Stored data:
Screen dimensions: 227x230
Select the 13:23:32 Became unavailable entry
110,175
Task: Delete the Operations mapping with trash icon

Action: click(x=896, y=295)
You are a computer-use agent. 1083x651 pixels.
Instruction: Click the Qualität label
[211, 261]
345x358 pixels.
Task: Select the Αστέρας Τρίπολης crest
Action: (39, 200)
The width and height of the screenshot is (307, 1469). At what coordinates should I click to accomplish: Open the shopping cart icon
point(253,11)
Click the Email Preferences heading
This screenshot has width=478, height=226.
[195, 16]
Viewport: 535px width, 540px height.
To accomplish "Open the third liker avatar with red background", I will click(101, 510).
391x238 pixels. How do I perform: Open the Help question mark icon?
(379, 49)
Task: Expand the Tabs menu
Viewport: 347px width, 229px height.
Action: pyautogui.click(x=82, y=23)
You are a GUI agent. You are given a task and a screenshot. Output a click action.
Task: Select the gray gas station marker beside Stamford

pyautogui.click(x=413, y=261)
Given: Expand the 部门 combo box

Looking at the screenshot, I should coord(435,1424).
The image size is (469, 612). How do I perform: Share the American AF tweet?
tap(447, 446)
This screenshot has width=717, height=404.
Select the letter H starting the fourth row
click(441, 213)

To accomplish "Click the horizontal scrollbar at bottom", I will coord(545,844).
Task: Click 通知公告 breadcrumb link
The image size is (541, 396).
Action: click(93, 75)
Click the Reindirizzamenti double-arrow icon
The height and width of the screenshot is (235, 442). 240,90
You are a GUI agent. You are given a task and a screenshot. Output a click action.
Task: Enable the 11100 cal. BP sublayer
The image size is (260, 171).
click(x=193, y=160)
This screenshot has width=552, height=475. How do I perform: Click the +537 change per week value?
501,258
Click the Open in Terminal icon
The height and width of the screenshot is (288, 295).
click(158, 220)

DIRECTIONS FOR THIS TASK =>
Scan the data above for the word "will" and report every line where it is found.

ANSWER SPACE =>
To accomplish "Open the third liker avatar with red background", I will click(101, 510).
To accomplish "Click the horizontal scrollbar at bottom", I will coord(545,844).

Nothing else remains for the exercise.